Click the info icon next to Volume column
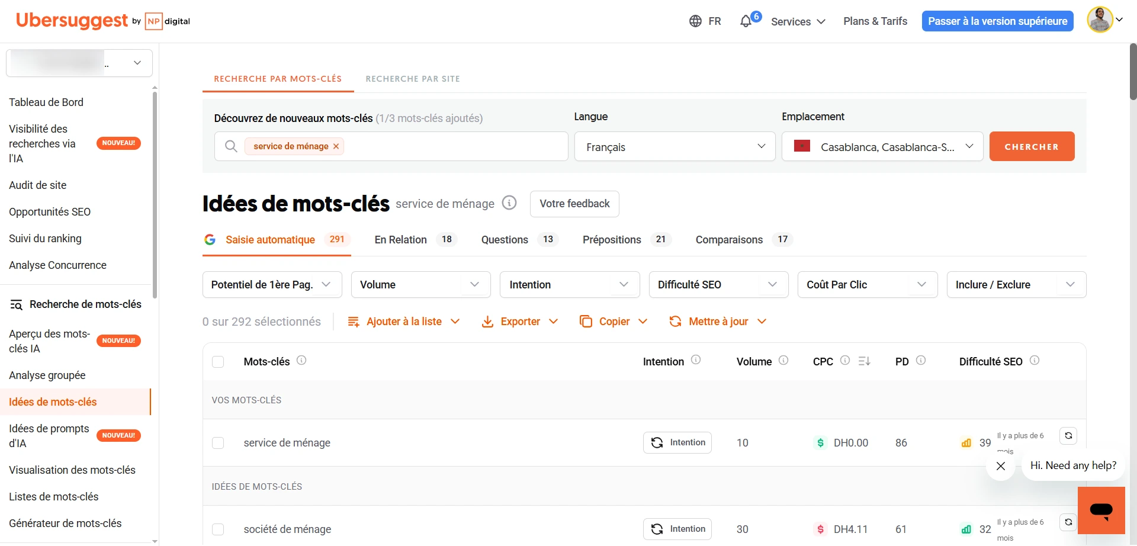Image resolution: width=1137 pixels, height=546 pixels. pos(783,360)
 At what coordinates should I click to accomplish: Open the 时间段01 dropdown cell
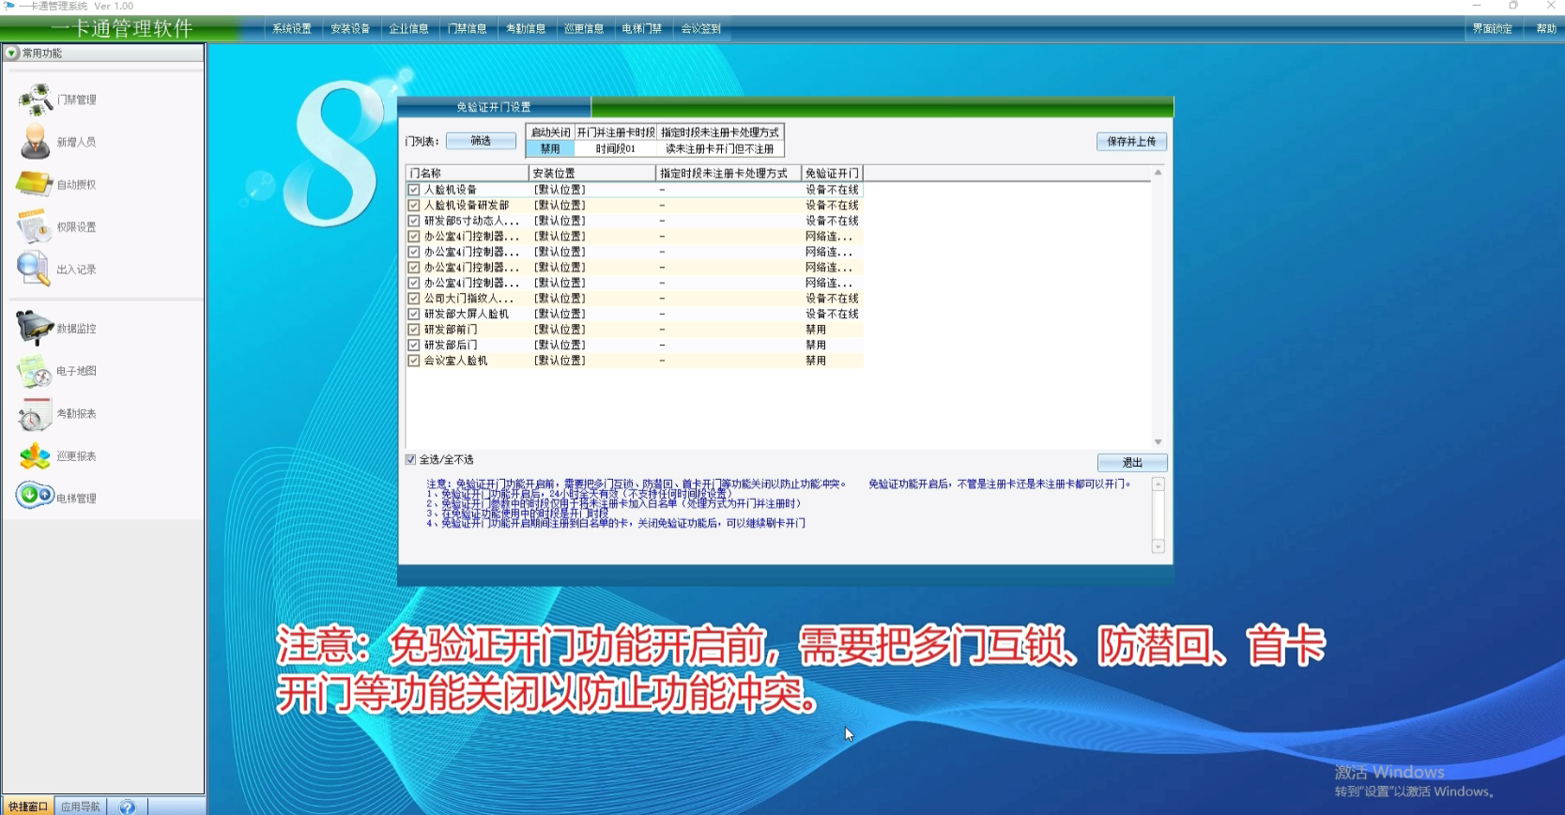point(616,148)
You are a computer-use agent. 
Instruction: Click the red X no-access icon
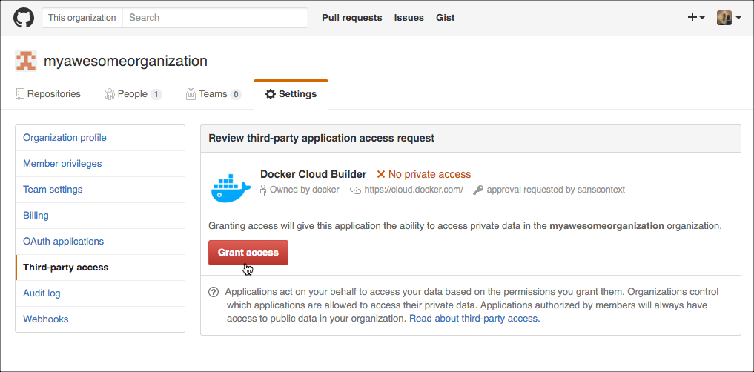pos(381,175)
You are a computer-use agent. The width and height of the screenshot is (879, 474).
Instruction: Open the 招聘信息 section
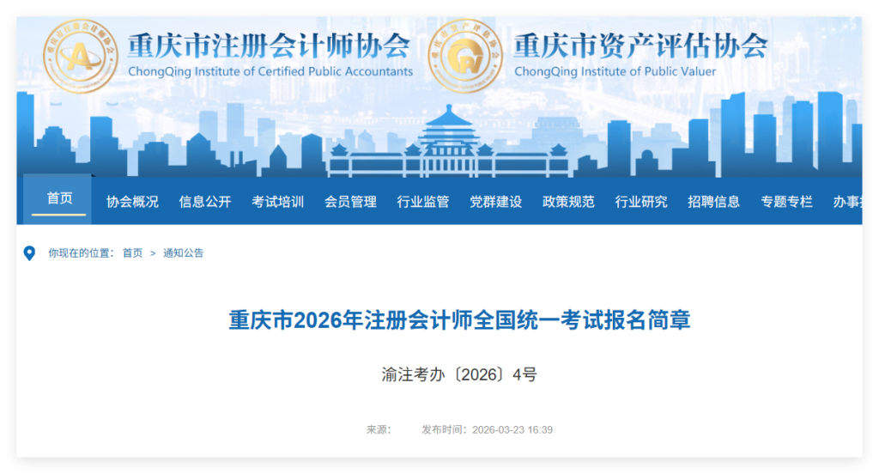(713, 202)
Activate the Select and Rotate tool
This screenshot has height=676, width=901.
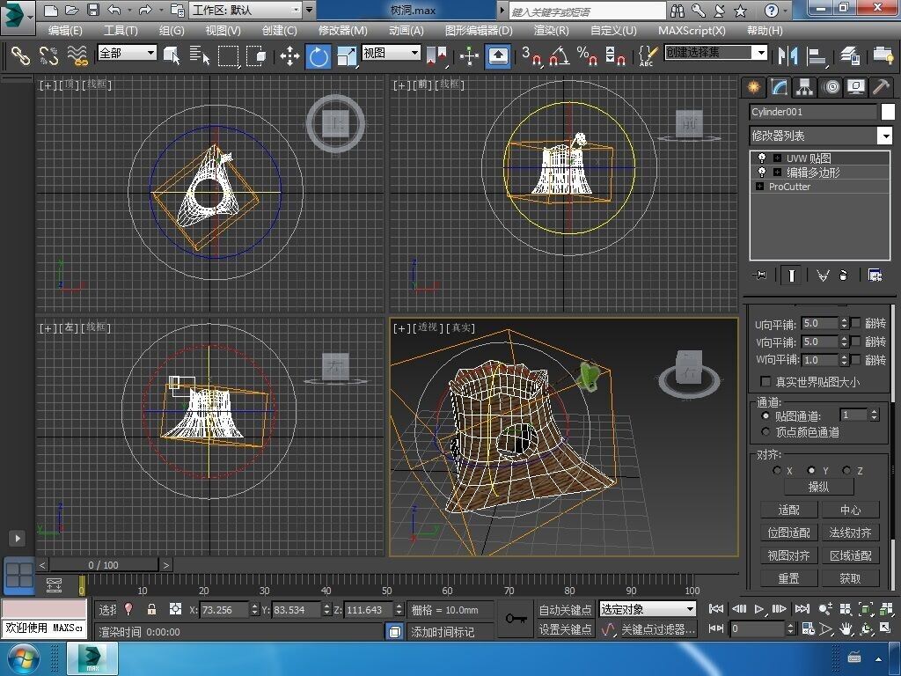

********

Aim of the exercise: Would you please write out the entries in full, exactly as they read, but without pictures?

Result of the task:
Click the info icon next to Volume column
Image resolution: width=1137 pixels, height=546 pixels. pos(783,360)
 At what coordinates should I click to accomplish: Open the 时间段01 dropdown cell
point(616,148)
You are a computer-use agent. 
Instruction: Click the red X no-access icon
pos(381,175)
You are a computer-use agent. The width and height of the screenshot is (879, 474).
Instruction: Open the 招聘信息 section
(713, 202)
Activate the Select and Rotate tool
This screenshot has height=676, width=901.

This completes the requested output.